● **What to produce**:
From the first line to the last, transcribe the data exactly and skip the pictures.

(Collected data entries)
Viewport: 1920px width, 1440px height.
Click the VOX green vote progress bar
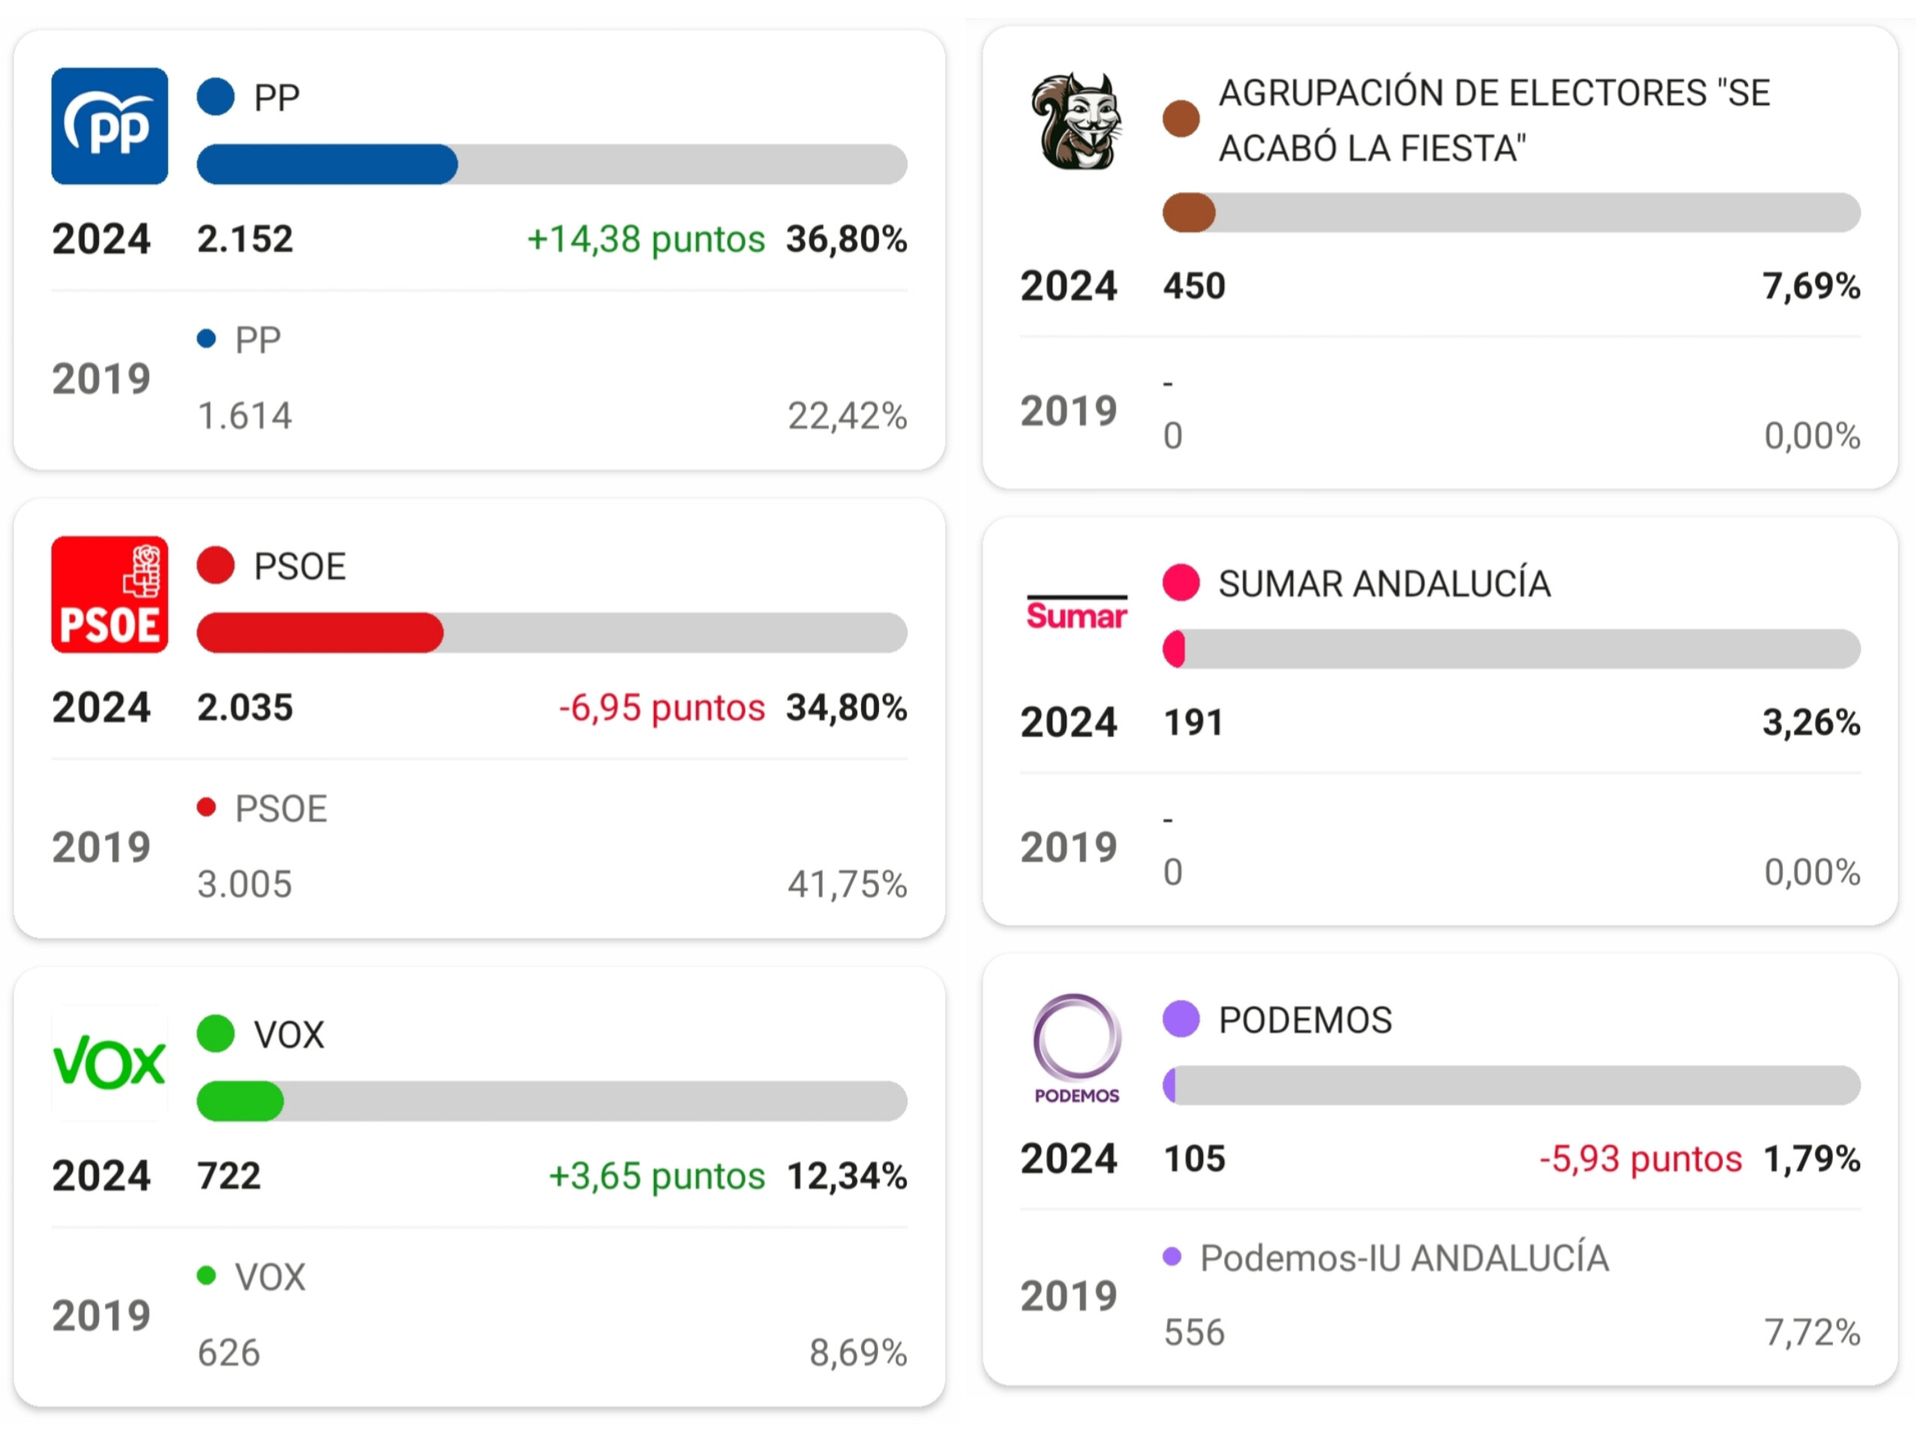551,1101
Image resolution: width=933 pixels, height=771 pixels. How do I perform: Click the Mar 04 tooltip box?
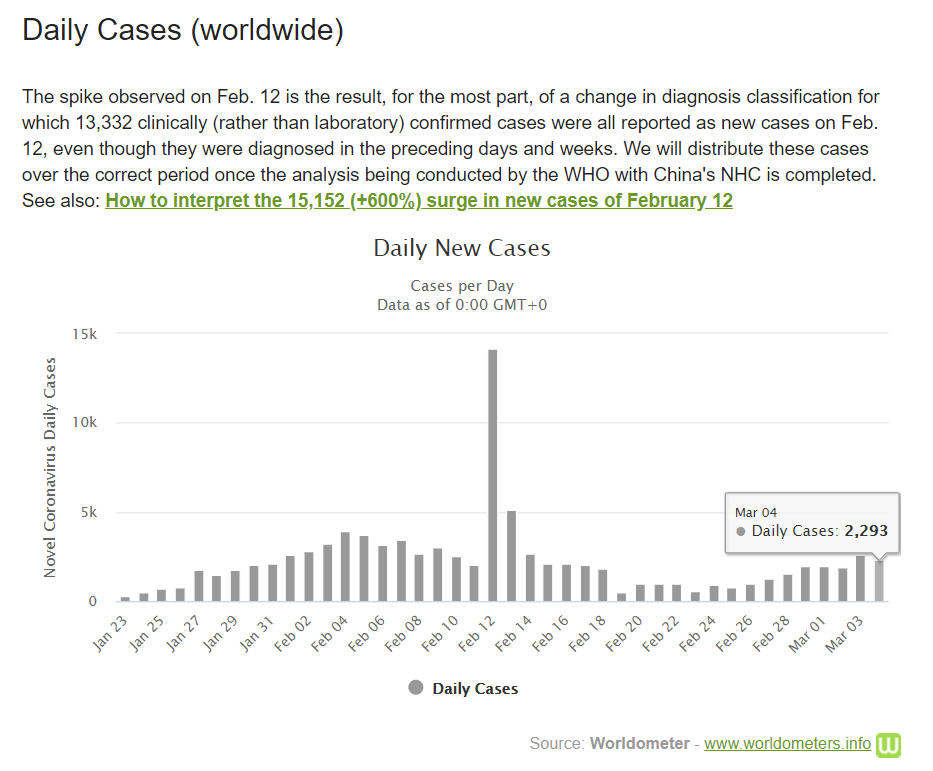click(x=811, y=522)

● **Written response**:
Viewport: 1920px width, 1440px height.
Click the VOX green vote progress bar
551,1101
Image resolution: width=933 pixels, height=771 pixels. How do I perform: Click the Mar 04 tooltip box?
click(x=811, y=522)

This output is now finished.